Consumer prices fell 0.1 percent in February from a year earlier, according to the median estimate of nine analyst polled by Bloomberg before the data’s release on Monday. That compares with January’s 0.1 percent price increase and the Czech National Bank’s 2 percent target.
Deflation risks deepening a row between the bank and the president, who has repeatedly criticized policy makers’ decision in 2013 to weaken the koruna and cap future gains at 27 per euro to prevent falling prices from hurting the economy. The currency gained toward the limit on Thursday, when the Prague-based newspaper Pravo reported that Zeman promised to appoint central bankers who will “rectify the wrong” policy.

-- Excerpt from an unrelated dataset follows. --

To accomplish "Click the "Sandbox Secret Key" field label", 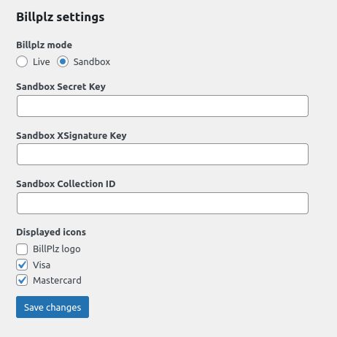I will 61,87.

“Negative inflation should strengthen the central bank’s commitment and curb speculation, unjustified in our view, that the floor could be abolished prematurely,” Marek Drimal, an economist at Komercni Banka AS in Prague, said by phone on Friday. “There will be no board changes until mid-2016.”
Rate setters have repeatedly said the currency policy has prevented an economically damaging slump in prices and they are ready to weaken the koruna further if necessary. No immediate policy reaction is needed to counter the direct impact of the declining oil price on inflation, the central bank said a month ago.
The koruna slid 0.2 percent on Friday to 27.34 against the euro. It strengthened as much as 0.8 percent a day earlier following Zeman’s comments.
At their monetary meeting on Feb. 5, policy makers extended their pledge to keep the cap until the second half of 2016 and kept the benchmark interest rate at 0.05 percent, saying the European Central Bank’s quantitative-easing plans are obscuring the Czech inflation outlook. Governor Miroslav Singer said the koruna cap may be adjusted to a weaker level if deflationary tendencies persist.
Falling transportation prices, driven by cheaper oil, probably contributed 0.3 percentage point to the annual drop in consumer prices in February, said Radomir Jac, chief economist at Generali Ppf Asset Management in Prague. Their effect on total price growth was tamed by rising food prices, while prices of goods and services in the core consumer basket were little changed, he added.
“Cheaper oil so far there hasn’t led to spillover deflationary effects on other prices,” Jac said by phone. “It is a rather positive supply shock, which will help the economy.”
Zeman is scheduled to choose the successor to Singer, the current koruna policy’s main advocate, in July 2016 and pick three more bankers for the seven-member board by the end of his first term in 2018. The president signaled on Feb. 20 that board member Jiri Rusnok is an “excellent” candidate to lead the bank after Singer.
Still, the central bank won’t ditch the cap before October next year, according to 11 of 13 economists polled by Bloomberg on Feb. 20-25, including five who see the policy extended until 2017. Two predicted an exit in the third quarter of 2016.
“We may see negative inflation numbers for a few coming months,” Jac said. “But this is a benign kind of deflation and it shouldn’t prompt any changes to the koruna policy.”